The following is a valid query in a browser (e.g. Firefox):
http://www.freesound.org/api/sounds/search/?q=barking&api_key=074c0b328aea46adb3ee76f6918f8fae
yielding a JSON document:
{
"num_results": 610,
"sounds": [
{
"analysis_stats": "http://www.freesound.org/api/sounds/115536/analysis/",
"analysis_frames": "http://www.freesound.org/data/analysis/115/115536_1956076_frames.json",
"preview-hq-mp3": "http://www.freesound.org/data/previews/115/115536_1956076-hq.mp3",
"original_filename": "Two Barks.wav",
"tags": [
"animal",
"bark",
"barking",
"dog",
"effects",
...
I am trying to perform this query with Dispatch 0.9.4. Here's a build.sbt:
scalaVersion := "2.10.0"
libraryDependencies += "net.databinder.dispatch" %% "dispatch-core" % "0.9.4"
From sbt console, I do the following:
import dispatch._
val q = url("http://www.freesound.org/api/sounds/search")
.addQueryParameter("q", "barking")
.addQueryParameter("api_key", "074c0b328aea46adb3ee76f6918f8fae")

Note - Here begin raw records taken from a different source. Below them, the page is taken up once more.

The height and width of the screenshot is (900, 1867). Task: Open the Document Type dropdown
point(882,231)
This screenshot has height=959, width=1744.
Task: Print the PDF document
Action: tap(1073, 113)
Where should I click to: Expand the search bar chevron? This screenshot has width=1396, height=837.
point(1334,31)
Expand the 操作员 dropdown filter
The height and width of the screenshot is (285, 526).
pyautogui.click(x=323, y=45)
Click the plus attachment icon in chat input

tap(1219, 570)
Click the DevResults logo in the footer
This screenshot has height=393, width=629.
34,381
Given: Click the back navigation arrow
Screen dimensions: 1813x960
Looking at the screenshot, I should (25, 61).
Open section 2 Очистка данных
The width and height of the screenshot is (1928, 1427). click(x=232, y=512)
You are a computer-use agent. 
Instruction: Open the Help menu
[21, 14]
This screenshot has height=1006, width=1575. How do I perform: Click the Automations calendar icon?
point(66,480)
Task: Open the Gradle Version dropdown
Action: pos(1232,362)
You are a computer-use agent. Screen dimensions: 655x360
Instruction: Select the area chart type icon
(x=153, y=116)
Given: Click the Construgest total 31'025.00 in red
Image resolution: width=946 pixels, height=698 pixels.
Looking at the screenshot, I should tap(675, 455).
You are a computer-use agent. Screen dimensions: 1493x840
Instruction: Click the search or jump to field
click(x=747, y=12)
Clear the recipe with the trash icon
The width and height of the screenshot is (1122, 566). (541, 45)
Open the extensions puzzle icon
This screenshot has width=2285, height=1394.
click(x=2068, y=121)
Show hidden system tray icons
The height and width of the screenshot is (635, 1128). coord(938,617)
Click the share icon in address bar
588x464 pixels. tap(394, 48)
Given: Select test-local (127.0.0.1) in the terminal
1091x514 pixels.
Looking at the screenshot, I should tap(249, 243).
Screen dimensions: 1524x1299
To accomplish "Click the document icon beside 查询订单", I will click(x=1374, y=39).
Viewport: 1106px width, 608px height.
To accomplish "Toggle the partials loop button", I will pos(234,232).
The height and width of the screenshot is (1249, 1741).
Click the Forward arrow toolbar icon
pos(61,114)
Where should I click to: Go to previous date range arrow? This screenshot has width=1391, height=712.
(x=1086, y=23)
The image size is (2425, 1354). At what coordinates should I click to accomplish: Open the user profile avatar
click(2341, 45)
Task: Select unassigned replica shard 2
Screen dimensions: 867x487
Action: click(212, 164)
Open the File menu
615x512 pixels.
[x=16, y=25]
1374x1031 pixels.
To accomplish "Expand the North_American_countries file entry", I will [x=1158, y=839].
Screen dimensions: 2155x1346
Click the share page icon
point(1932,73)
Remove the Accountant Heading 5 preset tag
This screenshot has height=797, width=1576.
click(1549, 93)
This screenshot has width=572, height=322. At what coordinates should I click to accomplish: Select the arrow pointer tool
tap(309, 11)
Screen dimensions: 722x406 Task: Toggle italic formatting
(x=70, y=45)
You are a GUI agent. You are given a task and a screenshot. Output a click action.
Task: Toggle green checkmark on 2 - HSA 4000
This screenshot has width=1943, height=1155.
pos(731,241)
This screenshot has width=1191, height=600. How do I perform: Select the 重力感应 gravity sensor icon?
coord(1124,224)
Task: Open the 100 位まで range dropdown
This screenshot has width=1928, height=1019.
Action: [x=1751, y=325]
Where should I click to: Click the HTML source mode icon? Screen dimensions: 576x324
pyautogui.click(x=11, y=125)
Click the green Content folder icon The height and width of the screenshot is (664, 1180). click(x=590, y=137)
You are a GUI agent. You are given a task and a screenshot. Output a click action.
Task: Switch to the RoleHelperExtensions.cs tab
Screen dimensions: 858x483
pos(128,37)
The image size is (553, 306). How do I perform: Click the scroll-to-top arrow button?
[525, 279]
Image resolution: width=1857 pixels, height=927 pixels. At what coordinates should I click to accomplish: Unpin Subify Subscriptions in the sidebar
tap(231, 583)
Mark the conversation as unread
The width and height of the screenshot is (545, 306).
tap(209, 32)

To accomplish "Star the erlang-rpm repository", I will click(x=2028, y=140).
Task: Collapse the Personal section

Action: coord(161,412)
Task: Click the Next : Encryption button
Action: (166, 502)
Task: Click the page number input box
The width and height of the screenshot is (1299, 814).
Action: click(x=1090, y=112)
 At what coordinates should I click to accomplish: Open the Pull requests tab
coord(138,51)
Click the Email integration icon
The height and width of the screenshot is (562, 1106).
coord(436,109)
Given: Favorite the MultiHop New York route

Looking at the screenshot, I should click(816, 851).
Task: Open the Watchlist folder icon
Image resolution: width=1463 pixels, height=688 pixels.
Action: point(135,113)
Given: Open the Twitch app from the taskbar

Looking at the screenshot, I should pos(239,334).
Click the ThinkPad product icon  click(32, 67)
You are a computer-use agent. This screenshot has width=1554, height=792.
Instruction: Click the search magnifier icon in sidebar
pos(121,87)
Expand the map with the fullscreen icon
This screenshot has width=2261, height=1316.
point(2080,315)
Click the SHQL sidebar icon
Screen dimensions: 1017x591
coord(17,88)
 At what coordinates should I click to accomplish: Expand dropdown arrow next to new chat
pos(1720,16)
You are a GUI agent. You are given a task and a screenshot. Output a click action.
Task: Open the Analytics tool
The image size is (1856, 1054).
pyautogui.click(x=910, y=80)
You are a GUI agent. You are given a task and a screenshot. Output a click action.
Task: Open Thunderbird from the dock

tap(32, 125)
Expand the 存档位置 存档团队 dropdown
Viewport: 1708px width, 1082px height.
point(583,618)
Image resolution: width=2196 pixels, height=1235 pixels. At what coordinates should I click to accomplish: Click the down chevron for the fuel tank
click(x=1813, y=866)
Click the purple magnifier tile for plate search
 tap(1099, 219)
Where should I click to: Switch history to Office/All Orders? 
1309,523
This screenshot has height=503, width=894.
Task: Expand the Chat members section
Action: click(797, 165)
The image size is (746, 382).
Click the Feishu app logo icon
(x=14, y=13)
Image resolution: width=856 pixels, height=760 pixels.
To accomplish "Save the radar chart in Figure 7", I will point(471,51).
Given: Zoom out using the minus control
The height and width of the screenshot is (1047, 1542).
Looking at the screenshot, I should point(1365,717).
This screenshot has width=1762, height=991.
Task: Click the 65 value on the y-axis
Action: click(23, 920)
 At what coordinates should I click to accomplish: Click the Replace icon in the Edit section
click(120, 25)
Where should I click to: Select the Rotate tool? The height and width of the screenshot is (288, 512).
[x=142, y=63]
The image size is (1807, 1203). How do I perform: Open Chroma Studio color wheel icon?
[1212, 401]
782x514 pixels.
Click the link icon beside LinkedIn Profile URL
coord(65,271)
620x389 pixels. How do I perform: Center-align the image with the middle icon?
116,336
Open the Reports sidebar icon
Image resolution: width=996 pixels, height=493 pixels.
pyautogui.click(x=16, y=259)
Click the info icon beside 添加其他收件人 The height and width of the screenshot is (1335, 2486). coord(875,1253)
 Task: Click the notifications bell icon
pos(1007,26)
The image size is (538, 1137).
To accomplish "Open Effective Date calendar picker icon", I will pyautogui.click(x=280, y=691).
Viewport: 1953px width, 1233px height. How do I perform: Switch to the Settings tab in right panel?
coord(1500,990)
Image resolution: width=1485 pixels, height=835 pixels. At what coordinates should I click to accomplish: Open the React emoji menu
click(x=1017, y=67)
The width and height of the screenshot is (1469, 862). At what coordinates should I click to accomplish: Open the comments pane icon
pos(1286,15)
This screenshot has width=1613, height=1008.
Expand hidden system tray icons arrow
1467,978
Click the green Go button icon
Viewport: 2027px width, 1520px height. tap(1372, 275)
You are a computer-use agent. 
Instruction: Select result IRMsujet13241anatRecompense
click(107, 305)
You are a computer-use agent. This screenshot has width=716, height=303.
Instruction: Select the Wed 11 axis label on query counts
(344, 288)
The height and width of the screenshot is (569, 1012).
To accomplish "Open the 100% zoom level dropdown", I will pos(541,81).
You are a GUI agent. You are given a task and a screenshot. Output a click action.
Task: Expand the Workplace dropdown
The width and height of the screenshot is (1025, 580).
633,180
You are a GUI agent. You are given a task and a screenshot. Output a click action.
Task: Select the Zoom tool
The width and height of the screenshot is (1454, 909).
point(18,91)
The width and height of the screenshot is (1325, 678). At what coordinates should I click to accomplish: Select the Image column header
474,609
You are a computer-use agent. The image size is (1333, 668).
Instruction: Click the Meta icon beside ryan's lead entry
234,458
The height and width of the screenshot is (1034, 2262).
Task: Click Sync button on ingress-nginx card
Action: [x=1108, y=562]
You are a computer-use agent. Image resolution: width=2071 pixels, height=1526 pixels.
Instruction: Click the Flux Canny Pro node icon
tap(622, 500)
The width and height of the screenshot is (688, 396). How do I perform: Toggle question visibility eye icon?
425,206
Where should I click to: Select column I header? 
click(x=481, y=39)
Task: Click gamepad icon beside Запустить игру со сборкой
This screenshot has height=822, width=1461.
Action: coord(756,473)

val res = Http(q OK as.String)
But the promise always completes with the following error:
res0: dispatch.Promise[String] = Promise(!Unexpected response status: 301!)
So what am I doing wrong? Here is the API documentation in case it helps.
You can enable redirect following with the configure method on the Http executor:
Http.configure(_ setFollowRedirects true)(q OK as.String)
You could also pull the Location out of the 301 response manually, but that's going to be a lot less convenient.